## [Deskripsi Tugas]
Ketik ulang tanpa perubahan sepenggal teks tentang kemiskinan di bawah ini, mulai dari kata-kata "Persoalan kemiskinan di" dan berhenti setelah "bagi masyarakat Indonesia.".

Senin, 31 Desember 2012

Bangkitkan Kesadaran Sosial untuk Atasi Kemiskinan


Seiring kemajuan zaman, semakin kompleks pula persoalan yang dialami masyarakat. Hal ini terbukti dari banyaknya persoalan yang tengah membelit masyarakat dari berbagai elemen. Khusus bagi negara yang sedang berkembang seperti Indonesia, maka persoalan kemiskinan menjadi salah satu masalah yang tengah mengakar selama ini.
Seperti halnya faktor penyebab kemiskinan yang beragam, maka faktor penyebab kegagalan strategi pengentasan kemiskinan pun beragam. Namun uniknya, meski program pengentasan kemiskinan yang dilakukan pemerintah belum cukup mampu mengurangi kemiskinan yang membelenggu kalangan bawah, nyatanya pemerintah terus ngotot bahwa kemiskinan menurun dari tahun ke tahun. Hal ini terlihat dari perbedaan angka dan saling lempar statmen antara Badan Pusat Statistik (BPS) dengan Asian Development Bank (ADB).
Berdasarkan data dari ADB, penduduk miskin di Indonesia meningkat sekitar 2,7 juta orang sejak 2008 hingga 2010. Pada 2008 jumlah penduduk miskin di Indonesia sebanyak 40,4 juta orang, dan pada 2010 menjadi 43,1 juta. Survey ini menobatkan Indonesia sebagai satu-satunya negara di Asia yang meningkat angka kemiskinannya. Sementara itu, BPS mengklaim bahwa jumlah penduduk miskin di Indonesia turun sekitar 4 juta orang sejak 2008 hingga 2010 (dari 35 juta menjadi 31 juta orang) nyatanya secara kasat mata dapat kita lihat bagaimana masyarakat miskin di sekeliling kita menjadi makin melarat karena tidak mampu memenuhi kebutuhan hariannya.
Kendati angka kemiskinan masih terus diperdebatkan dan masyarakat miskin pun semakin melarat, bukan berarti pemerintah Indonesia tidak melakukan upaya apapun untuk mengatasi krisis ini. Pemerintah telah menerapkan berbagai strategi pengentasan kemiskinan hanya saja masih belum mencapai hasil yang maksimal. Bahkan, ada banyak program yang hanya dicopy paste dari program kurang berhasil sebelumnya kemudian diganti dengan nama yang berbeda. Alhasil, sudah dapat ditebak bahwa gol (tujuan) pembangunan tidak dapat mensejahterakan masyarakat.
Persoalan kemiskinan di Indonesia tidak hanya melanda masyarakat di perkotaan saja seperti yang sering disebut-sebut para ahli sosial karena disebabkan oleh urbanisasi. Kemiskinan juga melanda perdesaan bahkan kemiskinan pun tak pernah luput dari daerah agraris sekalipun. Artinya, persoalan kemiskinan sudah menjadi persoalan universal bagi masyarakat Indonesia.

## [Data Hasil Ekstraksi]
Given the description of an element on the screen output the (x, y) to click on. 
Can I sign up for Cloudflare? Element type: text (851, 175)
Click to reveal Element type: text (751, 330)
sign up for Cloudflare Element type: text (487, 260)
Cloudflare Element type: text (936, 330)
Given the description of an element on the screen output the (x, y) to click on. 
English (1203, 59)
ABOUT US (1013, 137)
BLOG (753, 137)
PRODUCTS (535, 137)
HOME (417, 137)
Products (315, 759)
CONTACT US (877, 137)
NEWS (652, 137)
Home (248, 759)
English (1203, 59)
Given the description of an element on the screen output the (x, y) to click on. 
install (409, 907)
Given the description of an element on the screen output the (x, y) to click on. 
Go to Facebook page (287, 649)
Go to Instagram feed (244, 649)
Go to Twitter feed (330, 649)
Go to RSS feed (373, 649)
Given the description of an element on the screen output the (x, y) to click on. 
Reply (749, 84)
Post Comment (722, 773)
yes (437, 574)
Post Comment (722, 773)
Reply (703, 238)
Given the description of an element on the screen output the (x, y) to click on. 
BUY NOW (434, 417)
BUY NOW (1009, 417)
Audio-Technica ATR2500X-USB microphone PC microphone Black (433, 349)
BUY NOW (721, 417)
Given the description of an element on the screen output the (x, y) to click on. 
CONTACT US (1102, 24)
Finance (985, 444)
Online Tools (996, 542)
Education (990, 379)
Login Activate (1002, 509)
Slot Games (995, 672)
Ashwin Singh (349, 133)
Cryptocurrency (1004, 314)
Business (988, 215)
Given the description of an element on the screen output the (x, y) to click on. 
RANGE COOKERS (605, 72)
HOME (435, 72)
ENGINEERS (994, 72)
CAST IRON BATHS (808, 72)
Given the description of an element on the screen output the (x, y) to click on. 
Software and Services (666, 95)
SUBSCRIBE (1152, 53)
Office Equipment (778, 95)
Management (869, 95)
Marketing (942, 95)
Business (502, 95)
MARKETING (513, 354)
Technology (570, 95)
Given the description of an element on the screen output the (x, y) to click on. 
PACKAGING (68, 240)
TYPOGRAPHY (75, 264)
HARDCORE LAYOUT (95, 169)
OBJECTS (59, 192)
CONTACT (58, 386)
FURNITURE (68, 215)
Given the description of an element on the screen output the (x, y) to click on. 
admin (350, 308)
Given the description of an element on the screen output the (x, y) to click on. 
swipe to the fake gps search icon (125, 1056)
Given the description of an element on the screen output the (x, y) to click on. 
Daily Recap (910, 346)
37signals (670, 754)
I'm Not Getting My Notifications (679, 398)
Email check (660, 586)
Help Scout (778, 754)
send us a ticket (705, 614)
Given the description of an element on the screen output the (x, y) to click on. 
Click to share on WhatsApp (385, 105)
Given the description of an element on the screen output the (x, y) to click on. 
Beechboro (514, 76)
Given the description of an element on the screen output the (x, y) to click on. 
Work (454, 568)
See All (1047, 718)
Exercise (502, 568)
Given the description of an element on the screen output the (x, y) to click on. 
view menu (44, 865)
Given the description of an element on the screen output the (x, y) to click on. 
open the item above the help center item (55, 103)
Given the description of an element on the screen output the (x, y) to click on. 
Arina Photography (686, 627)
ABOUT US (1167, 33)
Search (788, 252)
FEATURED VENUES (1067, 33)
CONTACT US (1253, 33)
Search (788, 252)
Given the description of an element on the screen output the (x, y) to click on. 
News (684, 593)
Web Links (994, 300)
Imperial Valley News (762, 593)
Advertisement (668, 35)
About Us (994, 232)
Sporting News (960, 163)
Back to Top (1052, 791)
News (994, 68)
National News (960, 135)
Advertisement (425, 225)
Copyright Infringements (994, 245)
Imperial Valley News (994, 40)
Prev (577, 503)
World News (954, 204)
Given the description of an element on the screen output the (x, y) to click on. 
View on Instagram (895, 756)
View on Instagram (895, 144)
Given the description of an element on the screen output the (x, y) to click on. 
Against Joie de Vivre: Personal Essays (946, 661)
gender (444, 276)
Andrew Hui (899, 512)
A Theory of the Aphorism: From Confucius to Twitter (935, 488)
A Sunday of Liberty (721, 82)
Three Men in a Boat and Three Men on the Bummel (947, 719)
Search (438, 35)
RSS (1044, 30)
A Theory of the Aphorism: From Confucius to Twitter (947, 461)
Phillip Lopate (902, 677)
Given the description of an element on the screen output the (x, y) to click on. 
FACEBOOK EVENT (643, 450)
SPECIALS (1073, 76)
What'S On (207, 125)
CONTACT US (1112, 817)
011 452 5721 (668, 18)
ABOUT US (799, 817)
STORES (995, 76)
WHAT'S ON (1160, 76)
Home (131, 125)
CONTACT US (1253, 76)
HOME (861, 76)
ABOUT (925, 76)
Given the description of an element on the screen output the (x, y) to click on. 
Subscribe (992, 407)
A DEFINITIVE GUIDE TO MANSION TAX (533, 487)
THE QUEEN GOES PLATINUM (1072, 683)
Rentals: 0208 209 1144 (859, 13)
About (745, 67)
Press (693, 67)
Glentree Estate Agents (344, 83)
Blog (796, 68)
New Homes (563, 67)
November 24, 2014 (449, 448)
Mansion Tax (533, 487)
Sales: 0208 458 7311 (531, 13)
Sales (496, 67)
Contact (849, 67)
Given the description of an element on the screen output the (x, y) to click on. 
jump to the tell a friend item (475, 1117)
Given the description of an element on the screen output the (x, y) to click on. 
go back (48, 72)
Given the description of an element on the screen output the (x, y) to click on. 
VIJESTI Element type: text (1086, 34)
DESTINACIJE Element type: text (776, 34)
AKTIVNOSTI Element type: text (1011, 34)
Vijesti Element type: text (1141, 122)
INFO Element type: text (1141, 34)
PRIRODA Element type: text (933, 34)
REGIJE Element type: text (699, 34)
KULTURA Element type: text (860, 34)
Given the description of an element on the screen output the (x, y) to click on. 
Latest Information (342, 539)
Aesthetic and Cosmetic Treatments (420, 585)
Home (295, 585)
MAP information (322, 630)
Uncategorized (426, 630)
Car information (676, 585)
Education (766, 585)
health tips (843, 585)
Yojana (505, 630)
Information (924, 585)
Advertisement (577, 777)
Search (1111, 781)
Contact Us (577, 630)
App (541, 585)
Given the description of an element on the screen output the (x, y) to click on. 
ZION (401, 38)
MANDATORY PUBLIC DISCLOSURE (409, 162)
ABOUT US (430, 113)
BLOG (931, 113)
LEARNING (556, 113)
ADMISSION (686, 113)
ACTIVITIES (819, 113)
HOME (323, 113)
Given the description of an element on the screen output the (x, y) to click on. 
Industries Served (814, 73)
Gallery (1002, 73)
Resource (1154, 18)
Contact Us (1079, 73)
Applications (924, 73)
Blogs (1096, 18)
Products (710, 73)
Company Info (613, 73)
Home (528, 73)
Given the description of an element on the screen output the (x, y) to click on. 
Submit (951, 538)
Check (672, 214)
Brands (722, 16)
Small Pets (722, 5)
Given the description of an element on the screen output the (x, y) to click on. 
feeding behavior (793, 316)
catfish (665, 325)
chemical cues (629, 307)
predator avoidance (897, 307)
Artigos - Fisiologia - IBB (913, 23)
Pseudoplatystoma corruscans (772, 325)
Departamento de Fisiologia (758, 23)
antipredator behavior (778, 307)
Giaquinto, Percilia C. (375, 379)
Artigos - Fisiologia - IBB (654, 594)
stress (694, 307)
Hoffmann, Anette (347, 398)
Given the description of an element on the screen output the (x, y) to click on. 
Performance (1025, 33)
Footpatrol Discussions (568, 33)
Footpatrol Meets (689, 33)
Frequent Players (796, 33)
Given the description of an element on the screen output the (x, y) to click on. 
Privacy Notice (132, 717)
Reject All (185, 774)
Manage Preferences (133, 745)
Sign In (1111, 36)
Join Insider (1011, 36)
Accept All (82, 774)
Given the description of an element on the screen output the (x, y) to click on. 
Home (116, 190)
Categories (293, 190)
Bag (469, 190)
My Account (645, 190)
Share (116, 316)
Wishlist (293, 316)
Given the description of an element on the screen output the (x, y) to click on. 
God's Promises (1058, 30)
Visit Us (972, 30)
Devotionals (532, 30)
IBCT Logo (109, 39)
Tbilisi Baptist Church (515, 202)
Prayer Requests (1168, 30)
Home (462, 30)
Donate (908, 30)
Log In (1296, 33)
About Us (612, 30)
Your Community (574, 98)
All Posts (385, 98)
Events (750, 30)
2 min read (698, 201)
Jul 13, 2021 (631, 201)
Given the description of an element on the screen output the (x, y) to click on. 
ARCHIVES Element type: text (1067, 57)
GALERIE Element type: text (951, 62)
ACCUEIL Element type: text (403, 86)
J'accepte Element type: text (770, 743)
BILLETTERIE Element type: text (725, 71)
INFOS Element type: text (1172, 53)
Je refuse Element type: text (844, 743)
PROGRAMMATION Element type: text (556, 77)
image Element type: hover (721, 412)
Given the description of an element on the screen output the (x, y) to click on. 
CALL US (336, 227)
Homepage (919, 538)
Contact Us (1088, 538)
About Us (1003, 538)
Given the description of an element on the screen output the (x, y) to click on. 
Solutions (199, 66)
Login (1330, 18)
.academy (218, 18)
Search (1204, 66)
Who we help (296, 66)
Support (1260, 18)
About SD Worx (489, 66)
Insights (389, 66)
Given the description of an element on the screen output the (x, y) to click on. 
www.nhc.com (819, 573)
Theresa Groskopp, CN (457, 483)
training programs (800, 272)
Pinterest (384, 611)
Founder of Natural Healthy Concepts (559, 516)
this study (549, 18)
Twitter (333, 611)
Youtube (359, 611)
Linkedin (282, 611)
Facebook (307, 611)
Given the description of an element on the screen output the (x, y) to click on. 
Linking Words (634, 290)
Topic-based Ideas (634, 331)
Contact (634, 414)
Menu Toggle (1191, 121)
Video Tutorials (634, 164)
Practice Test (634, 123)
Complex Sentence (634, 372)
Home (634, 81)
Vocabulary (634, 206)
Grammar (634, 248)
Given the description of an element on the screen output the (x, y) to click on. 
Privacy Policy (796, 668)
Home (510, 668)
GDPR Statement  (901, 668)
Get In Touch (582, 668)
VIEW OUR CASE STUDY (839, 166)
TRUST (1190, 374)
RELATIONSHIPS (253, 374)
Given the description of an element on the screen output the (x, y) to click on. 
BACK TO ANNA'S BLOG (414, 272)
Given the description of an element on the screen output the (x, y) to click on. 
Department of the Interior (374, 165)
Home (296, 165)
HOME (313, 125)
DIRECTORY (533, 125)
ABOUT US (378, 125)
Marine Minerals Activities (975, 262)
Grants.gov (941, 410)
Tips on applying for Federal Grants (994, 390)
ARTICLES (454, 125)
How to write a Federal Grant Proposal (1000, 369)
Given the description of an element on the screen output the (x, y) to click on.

## [Jawaban Tugas]
Persoalan kemiskinan di Indonesia tidak hanya melanda masyarakat di perkotaan saja seperti yang sering disebut-sebut para ahli sosial karena disebabkan oleh urbanisasi. Kemiskinan juga melanda perdesaan bahkan kemiskinan pun tak pernah luput dari daerah agraris sekalipun. Artinya, persoalan kemiskinan sudah menjadi persoalan universal bagi masyarakat Indonesia.